• _RECORDS FOR THIS TASK_
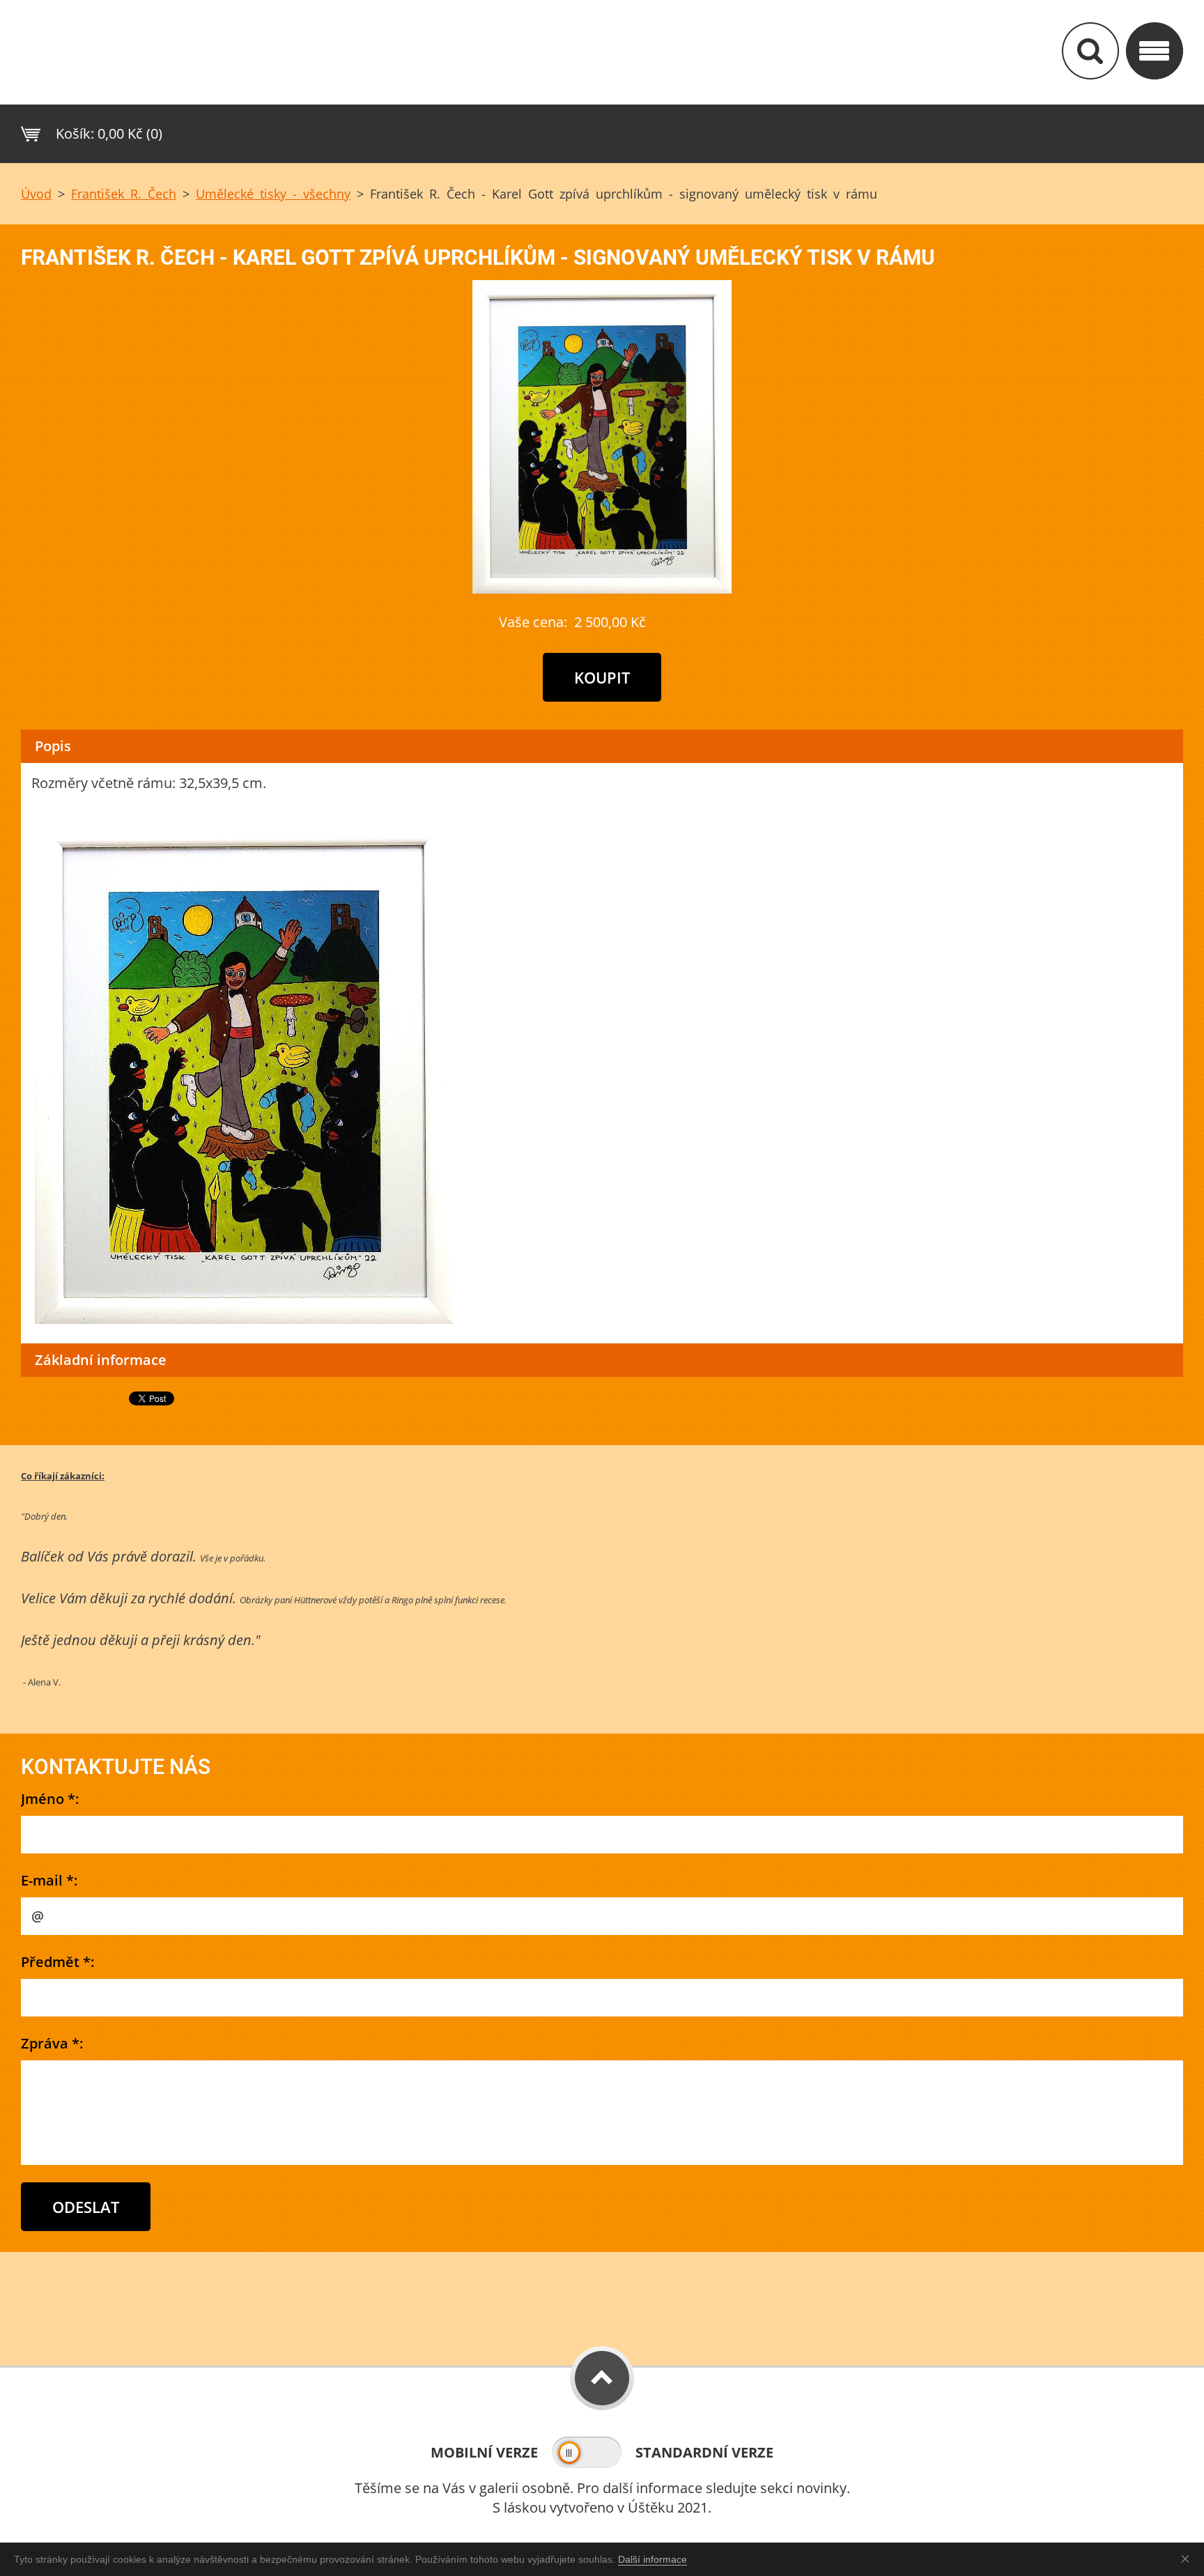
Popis (53, 745)
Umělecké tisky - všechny (273, 193)
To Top (602, 2378)
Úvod (36, 193)
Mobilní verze (484, 2452)
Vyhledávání (1090, 50)
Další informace (652, 2559)
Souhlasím (1188, 2559)
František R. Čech (123, 193)
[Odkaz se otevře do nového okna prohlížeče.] (602, 588)
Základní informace (101, 1359)
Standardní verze (704, 2452)
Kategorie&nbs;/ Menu (1154, 50)
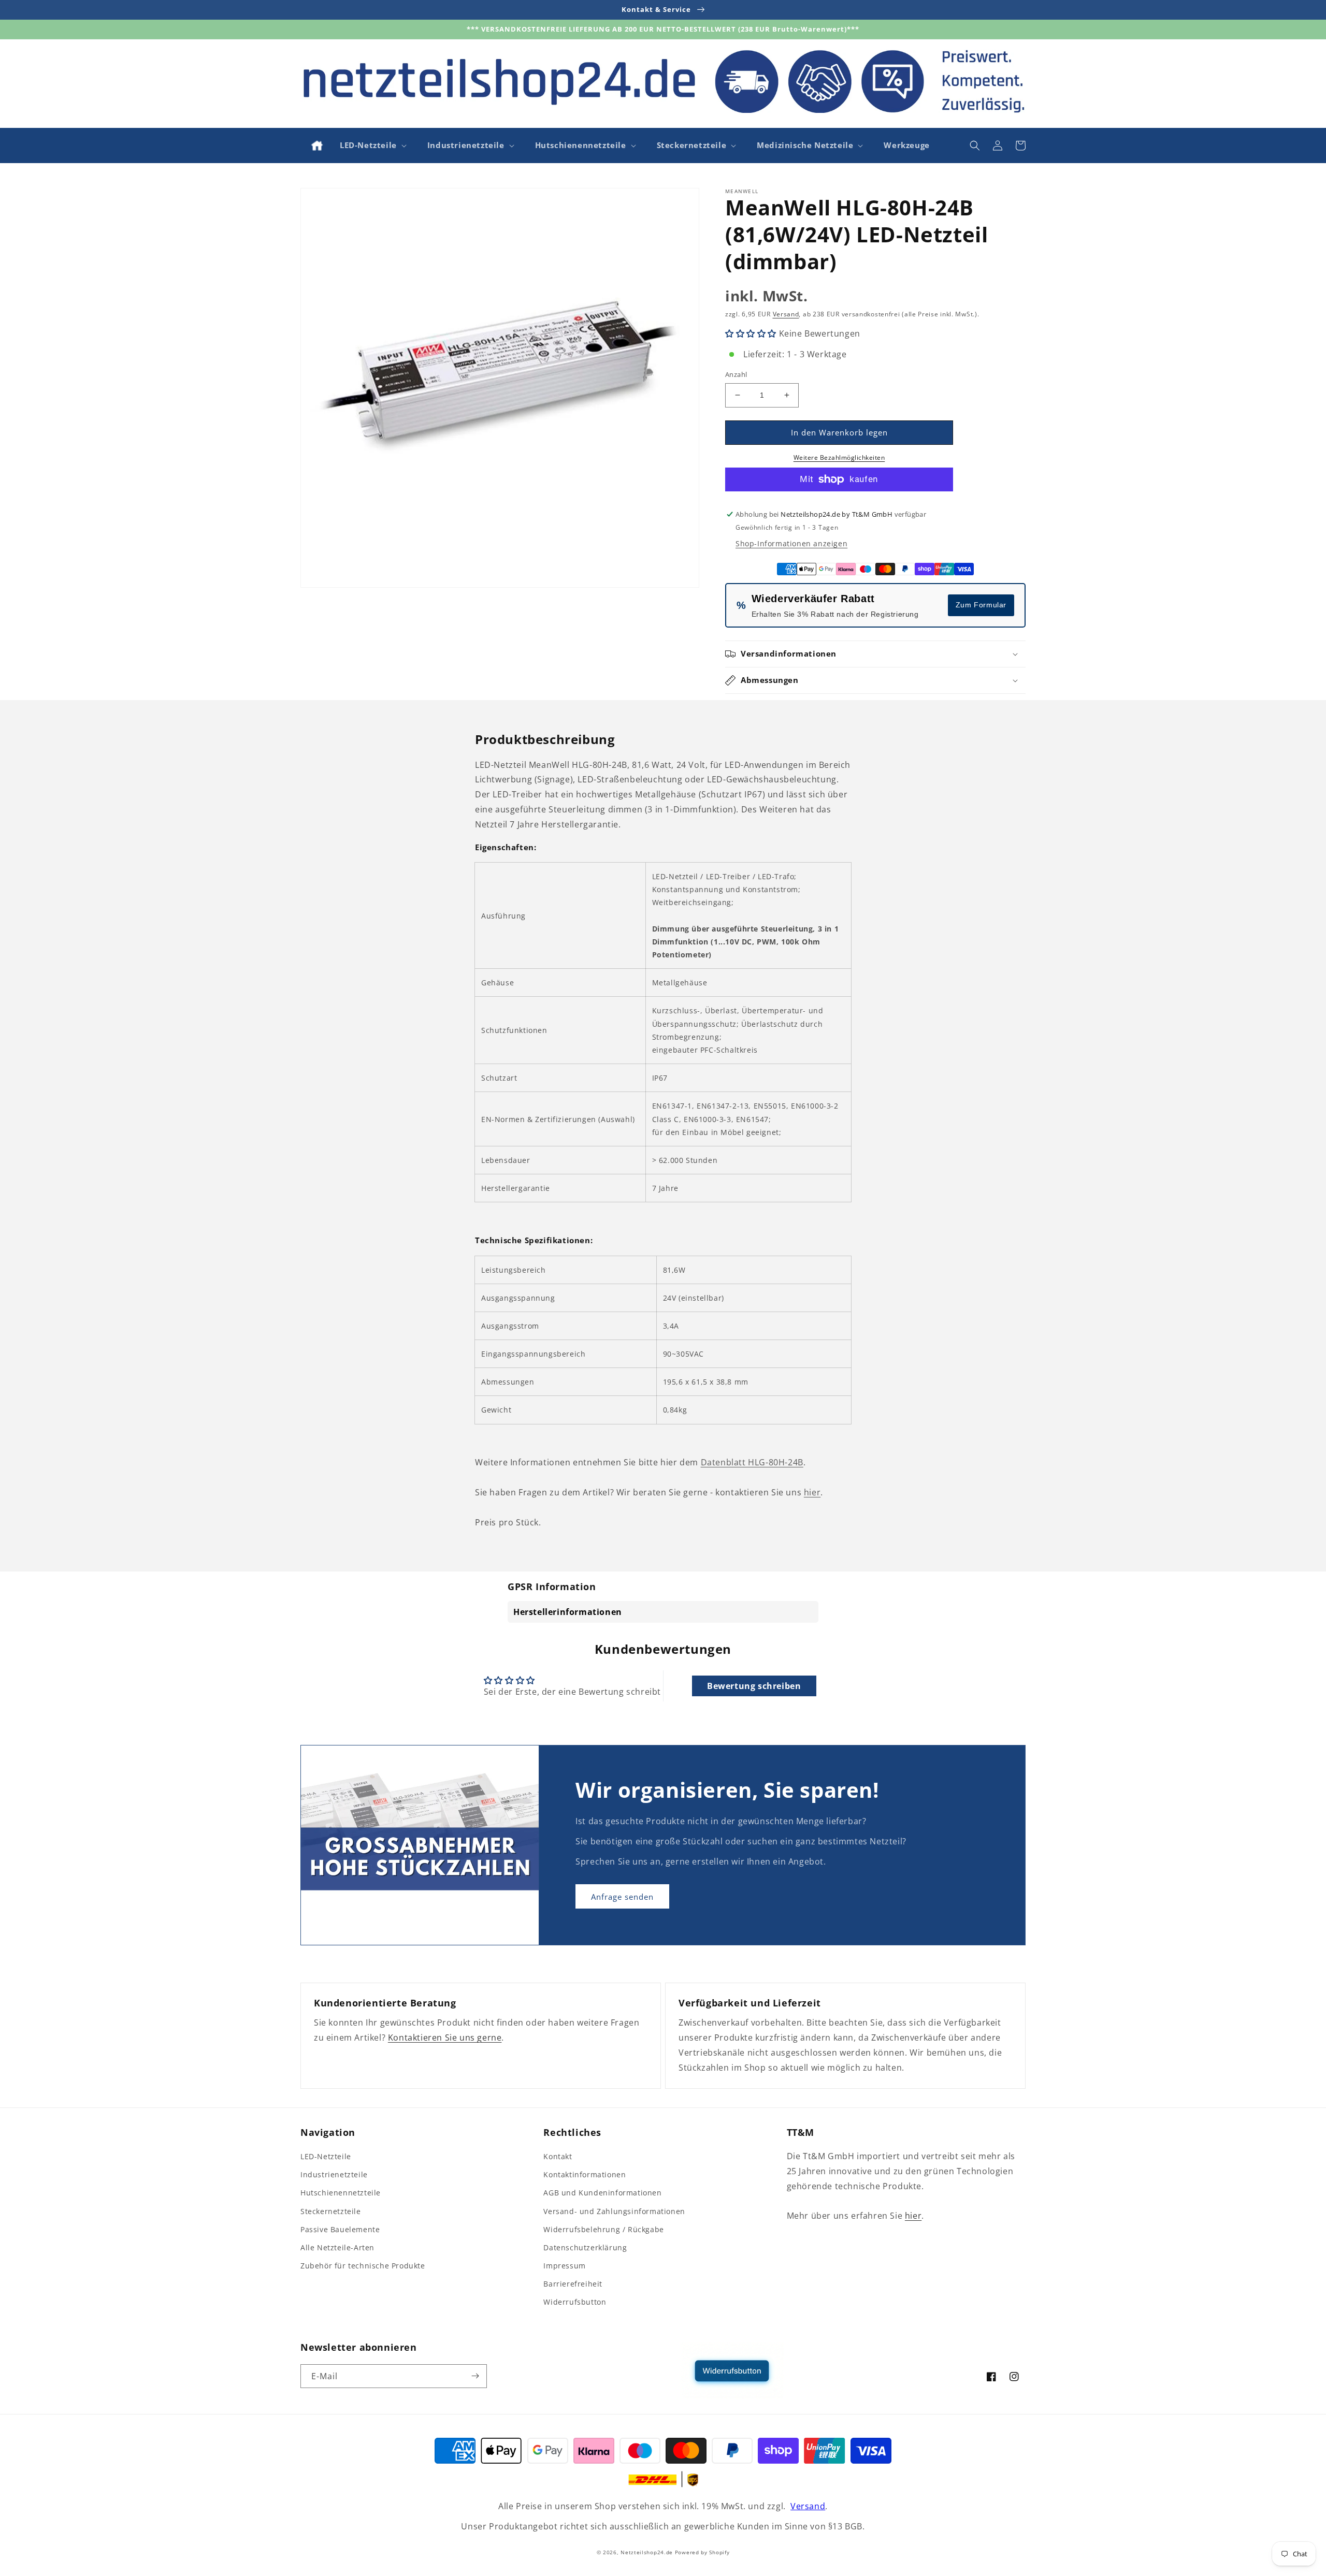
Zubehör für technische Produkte (362, 2266)
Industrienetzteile (334, 2174)
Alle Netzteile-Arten (337, 2247)
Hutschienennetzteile (340, 2192)
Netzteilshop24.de (647, 2552)
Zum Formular (981, 605)
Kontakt (557, 2156)
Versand (786, 314)
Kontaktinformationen (584, 2174)
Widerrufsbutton (574, 2302)
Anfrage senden (622, 1896)
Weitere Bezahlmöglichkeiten (839, 457)
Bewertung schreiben (754, 1686)
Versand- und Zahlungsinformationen (614, 2211)
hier (812, 1492)
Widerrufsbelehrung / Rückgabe (603, 2229)
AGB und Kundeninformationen (602, 2192)
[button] (372, 145)
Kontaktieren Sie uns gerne (445, 2037)
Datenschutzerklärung (585, 2247)
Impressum (564, 2266)
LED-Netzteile (325, 2156)
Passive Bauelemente (340, 2229)
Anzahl (736, 374)
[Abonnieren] (475, 2376)
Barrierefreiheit (572, 2284)
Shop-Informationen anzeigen (791, 543)
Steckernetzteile (330, 2211)
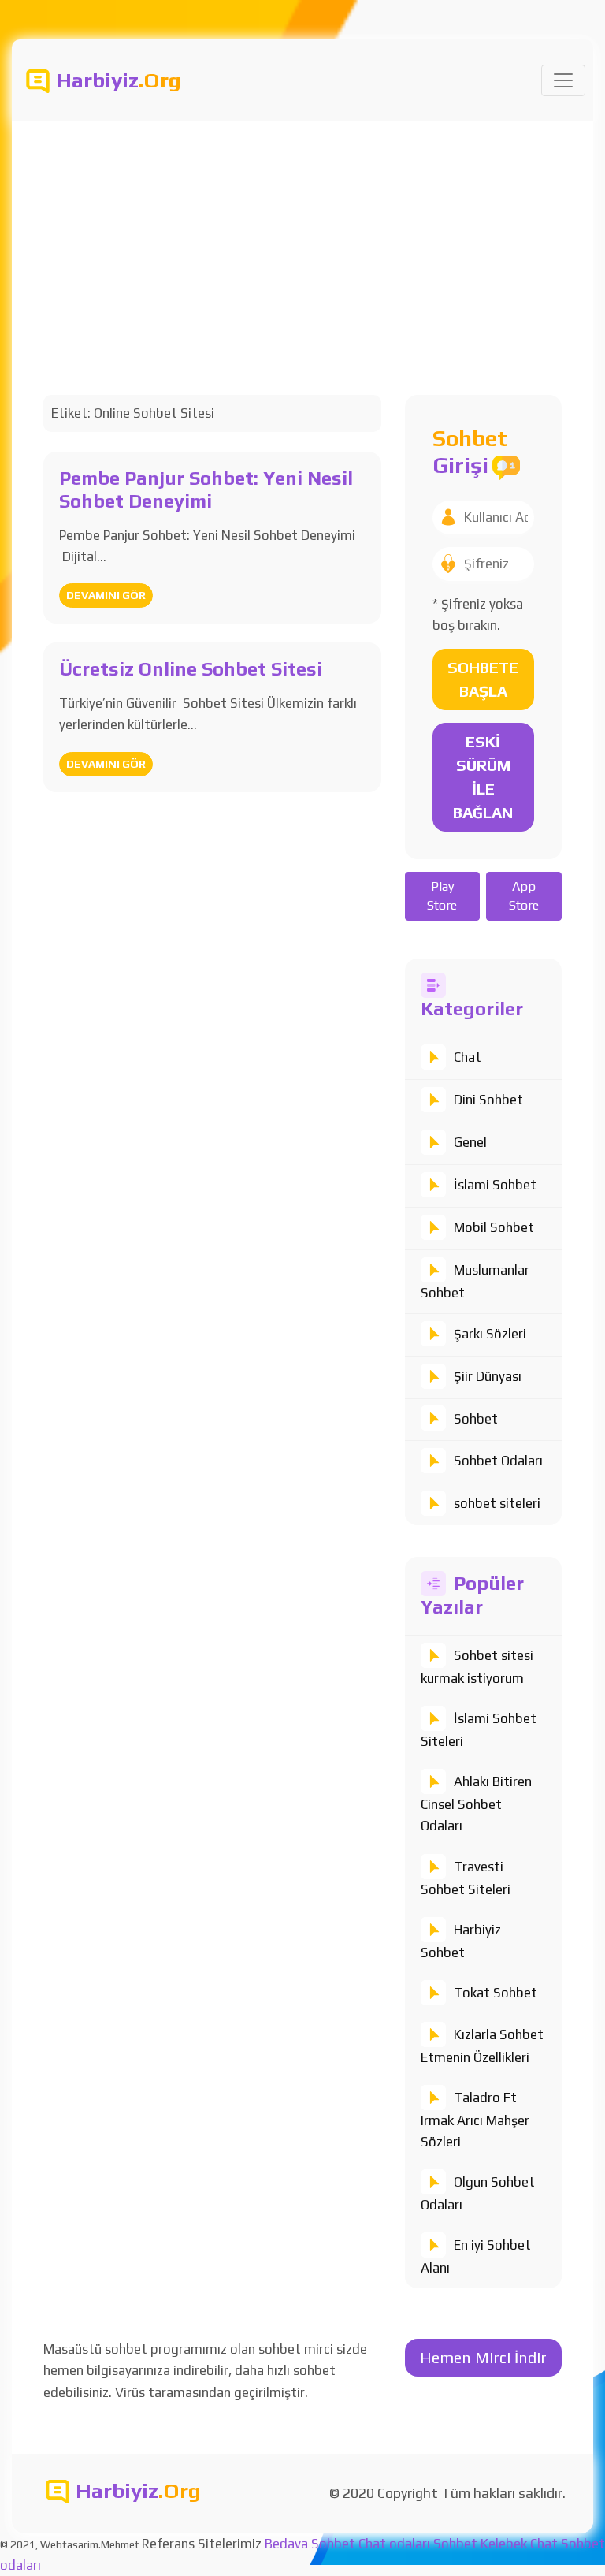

• _WHAT IS BEING ASKED_
Write out the lines of the material from the one containing "LED-Netzteile (325, 2156)" through the last, exactly and only those. Leave every picture out.

• _EXERCISE SOLUTION_
LED-Netzteile (325, 2156)
Passive Bauelemente (340, 2229)
Anzahl (736, 374)
[Abonnieren] (475, 2376)
Barrierefreiheit (572, 2284)
Shop-Informationen anzeigen (791, 543)
Steckernetzteile (330, 2211)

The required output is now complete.